Mühlteich Güntersberge

 

HRB Ermsleben

 

HRB Straßberg

 

Umflutmulde Reinstedt

 

Teiche

 

HRB Getel

 

HRB Uhlenbach

 

HRB B6

 

HRB Meisdorf

 

Umflutmulde Gatersleben

 

HRB Lange Wiese

 

 

Erläutern will ich hier nur einen Überblick zu den HRB Meisdorf und Lange Wiese. Details dazu und die anderen Objekte gebe ich als Anlage in die Niederschrift der heutigen Beratung, damit sie im Laufe der weiteren Gespräche erörtert werden können.

 HRB Katzsohlbach

Damm oberhalb des kleinen Teiches. Obwohl nicht im NSG ist seine Inanspruch­nahme für die Natur ein großer Verlust. Dieses HRB ist erforderlich, wenn die Vergrößerung des Mühlteiches für den Schutz Güntersberges nicht ausreicht.

 Mühlteich Güntersberge

Mit dem Neubau der Straßenbrücke am Ortsausgang Güntersberge – Armborst – wurde der Hochwasserschutz verbessert. (siehe: "Das neue Bauwerk ist so konzipiert, dass im Fall eines extremen Hochwassers, wie es statistisch nur alle 100 Jahre auf­tritt, zwischen Wasseroberfläche und Brückenunterkante noch 50 cm Platz wären."  MZ QLB v. 20.05.2016: Neue Brücke über die Selke wächst. )

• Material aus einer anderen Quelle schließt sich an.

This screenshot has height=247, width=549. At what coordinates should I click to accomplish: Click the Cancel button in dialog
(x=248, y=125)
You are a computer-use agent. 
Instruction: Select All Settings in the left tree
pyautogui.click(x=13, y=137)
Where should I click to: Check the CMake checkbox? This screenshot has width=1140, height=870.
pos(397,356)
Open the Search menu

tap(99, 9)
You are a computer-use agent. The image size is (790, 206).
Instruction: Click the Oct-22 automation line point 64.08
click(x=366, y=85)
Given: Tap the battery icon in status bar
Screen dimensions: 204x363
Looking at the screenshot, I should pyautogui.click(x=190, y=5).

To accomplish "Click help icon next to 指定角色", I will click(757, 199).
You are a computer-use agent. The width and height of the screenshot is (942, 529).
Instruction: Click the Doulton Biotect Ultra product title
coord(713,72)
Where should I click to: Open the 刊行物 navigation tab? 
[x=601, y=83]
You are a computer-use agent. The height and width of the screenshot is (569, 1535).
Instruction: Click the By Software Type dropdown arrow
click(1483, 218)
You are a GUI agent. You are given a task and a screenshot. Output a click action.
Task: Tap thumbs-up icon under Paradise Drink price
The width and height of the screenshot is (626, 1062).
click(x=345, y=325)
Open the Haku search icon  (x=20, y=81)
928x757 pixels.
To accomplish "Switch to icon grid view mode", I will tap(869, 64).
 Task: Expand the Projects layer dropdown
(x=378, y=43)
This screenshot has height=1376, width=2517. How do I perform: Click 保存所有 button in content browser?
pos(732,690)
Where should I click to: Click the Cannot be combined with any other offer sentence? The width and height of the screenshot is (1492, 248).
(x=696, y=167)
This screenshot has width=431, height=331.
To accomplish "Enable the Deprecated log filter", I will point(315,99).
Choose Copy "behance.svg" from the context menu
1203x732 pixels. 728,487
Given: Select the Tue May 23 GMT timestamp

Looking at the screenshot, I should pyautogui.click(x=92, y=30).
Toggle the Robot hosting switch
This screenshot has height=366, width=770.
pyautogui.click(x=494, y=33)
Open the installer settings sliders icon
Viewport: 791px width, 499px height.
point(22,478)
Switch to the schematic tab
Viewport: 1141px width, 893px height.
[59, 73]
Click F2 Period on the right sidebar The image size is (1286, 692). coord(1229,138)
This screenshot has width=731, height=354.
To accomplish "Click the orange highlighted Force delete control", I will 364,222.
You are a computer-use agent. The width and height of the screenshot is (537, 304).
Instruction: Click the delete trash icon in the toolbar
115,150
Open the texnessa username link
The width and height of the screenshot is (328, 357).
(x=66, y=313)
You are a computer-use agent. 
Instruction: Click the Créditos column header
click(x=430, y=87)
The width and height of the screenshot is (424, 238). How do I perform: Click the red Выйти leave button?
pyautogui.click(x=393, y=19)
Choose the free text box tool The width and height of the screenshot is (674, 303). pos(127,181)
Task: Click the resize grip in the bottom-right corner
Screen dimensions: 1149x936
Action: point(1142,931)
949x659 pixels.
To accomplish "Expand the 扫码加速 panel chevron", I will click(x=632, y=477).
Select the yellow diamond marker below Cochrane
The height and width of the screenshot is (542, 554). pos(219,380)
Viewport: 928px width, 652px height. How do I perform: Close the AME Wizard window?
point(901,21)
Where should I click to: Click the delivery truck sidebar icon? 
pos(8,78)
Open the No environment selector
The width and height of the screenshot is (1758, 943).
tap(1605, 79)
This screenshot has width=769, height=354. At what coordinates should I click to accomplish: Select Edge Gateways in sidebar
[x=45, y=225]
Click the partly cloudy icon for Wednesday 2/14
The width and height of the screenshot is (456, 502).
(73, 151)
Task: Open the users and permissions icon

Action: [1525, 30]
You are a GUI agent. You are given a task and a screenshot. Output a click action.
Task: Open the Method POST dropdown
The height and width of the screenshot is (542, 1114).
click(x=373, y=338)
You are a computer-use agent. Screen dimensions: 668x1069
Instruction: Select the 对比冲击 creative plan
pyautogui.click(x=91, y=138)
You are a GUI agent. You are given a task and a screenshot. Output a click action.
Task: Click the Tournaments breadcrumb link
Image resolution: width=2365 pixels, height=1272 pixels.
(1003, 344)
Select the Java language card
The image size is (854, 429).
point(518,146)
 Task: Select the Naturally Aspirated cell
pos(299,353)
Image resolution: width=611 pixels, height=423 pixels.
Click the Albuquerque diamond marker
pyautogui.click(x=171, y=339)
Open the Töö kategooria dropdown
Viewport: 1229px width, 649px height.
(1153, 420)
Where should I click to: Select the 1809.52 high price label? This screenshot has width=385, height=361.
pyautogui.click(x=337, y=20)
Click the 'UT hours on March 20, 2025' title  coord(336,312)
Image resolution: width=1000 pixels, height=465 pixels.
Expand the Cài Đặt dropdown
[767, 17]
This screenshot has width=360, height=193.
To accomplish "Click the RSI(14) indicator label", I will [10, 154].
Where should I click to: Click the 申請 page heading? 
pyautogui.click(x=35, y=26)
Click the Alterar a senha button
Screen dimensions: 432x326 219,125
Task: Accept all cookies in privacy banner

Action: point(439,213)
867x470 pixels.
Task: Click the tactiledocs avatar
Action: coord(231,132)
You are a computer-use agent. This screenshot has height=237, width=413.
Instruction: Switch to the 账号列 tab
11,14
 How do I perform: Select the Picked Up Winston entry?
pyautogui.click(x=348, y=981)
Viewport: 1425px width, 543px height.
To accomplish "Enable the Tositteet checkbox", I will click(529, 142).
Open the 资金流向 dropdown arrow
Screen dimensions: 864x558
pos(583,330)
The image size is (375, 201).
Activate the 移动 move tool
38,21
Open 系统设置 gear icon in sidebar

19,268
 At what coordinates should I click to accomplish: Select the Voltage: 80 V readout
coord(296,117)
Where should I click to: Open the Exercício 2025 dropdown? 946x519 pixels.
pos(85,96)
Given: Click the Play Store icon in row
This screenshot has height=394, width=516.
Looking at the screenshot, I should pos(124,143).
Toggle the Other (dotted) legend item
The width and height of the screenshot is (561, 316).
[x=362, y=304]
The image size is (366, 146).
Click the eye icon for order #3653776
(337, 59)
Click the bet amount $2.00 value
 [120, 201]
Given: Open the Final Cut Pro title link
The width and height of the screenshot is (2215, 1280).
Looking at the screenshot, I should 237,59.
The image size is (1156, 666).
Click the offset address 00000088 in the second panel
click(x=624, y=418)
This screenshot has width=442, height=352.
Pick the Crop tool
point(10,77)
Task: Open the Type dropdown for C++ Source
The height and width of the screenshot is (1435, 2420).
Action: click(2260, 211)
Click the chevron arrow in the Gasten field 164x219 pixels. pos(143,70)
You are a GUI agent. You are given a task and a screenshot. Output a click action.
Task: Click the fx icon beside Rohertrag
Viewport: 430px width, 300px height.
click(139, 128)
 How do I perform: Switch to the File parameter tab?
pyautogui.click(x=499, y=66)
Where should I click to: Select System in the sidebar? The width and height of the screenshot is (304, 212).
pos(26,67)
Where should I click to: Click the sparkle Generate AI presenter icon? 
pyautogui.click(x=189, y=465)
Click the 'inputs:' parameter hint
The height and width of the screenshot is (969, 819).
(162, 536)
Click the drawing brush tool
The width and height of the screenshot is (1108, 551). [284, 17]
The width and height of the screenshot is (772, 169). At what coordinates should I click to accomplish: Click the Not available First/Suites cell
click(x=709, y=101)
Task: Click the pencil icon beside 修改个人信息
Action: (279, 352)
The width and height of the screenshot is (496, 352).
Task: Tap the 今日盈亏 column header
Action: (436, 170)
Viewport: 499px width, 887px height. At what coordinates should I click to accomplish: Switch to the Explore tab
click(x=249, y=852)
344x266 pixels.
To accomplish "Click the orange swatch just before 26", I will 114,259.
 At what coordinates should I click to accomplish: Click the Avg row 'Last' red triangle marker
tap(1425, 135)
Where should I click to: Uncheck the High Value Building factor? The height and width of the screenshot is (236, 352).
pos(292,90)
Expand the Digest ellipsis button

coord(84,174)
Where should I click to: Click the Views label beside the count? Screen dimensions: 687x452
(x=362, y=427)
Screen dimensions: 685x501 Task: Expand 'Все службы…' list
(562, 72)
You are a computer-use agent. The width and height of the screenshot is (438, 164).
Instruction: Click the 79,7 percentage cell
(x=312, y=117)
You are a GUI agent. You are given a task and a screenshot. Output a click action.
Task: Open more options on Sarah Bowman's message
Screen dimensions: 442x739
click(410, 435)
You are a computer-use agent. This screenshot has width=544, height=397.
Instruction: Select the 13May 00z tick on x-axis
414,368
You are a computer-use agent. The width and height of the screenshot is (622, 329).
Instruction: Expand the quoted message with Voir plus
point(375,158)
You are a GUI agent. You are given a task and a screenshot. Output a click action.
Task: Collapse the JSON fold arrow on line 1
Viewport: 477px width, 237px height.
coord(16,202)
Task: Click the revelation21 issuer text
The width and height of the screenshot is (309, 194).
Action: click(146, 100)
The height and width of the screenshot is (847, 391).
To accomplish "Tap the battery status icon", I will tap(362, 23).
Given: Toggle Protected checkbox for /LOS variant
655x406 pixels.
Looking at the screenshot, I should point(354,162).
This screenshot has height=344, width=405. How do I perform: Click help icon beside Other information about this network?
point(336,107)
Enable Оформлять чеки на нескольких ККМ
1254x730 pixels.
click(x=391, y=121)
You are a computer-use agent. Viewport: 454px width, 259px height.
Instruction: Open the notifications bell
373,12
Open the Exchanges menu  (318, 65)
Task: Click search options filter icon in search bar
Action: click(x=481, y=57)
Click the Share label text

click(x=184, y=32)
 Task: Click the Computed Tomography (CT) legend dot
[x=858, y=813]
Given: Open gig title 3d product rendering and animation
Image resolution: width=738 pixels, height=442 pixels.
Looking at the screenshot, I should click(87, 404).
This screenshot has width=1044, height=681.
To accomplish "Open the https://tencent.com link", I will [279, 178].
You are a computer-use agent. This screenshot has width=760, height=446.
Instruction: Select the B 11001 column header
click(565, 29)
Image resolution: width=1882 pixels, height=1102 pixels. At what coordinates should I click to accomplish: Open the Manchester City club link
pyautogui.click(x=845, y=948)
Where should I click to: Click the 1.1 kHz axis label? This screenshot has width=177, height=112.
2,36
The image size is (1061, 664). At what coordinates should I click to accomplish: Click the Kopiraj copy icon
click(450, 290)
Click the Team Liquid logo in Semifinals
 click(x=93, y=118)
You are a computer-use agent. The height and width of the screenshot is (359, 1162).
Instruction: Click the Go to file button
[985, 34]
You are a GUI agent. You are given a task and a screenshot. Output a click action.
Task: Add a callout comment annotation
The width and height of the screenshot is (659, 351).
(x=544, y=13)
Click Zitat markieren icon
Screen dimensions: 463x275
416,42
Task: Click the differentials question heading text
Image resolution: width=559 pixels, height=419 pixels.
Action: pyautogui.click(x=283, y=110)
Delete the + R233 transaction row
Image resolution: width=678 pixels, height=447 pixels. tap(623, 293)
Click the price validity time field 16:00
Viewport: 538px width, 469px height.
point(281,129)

Darüber hinaus steht der Mühlteich, auch Bergsee genannt, für den Hochwasser­schutz zur Verfügung. Er wird touristisch genutzt und hat z.Z. einen privaten Päch­ter. Seine 12 m breite Dammkrone lässt sich ohne große Schwierigkeiten um ca. 1 m erhöhen, so dass ohne Beeinträchtigung der Schmalspurbahn oder der touristischen Nutzung eine Erhöhung des Rückhaltevolumens erreichbar ist.

 Bei dem Hochwasser im April 1994 gab es in Straßberg, der Rinkemühle (Silberhütte) und Alexisbad große Zerstörungen, die auf die mit großer Wucht ankommenden Wassermassen zurückzuführen sind. Diese könnten von der vermuteten Öffnung der Schütze des Mühlteichs Güntersberge und dem Dammbruch nach einem Rückstau an der Selkebrücke der Harzer Schmalspurbahn oberhalb von Straßberg verursacht worden sein, wie zahlreiche Anwohner mündlich berichteten.

 Weiterhin ist festzustellen, dass die betreffende Eisenbahnbrücke ohne jede Verän­derung wiederhergestellt wurde. Bei einem Überlaufen des geplanten Rückhalte­beckens – z.B. durch zwei aufeinanderfolgende Starkregen – bestünde wieder die Gefahr eines Rückstaus mit Dammbruch an dieser Stelle.
Diese Ereignisse sind unseres Wissens nicht in die hydrologische Modellierung der Selke bzw. die Analyse des Hochwassers 1994 eingeflossen. Sie sind nicht durch Überschwemmung aus stetigem Regen – der Vb - Wetterlage - sondern nur durch ein plötzlich eingetretenes – oben geschildertes - Ereignis erklärlich.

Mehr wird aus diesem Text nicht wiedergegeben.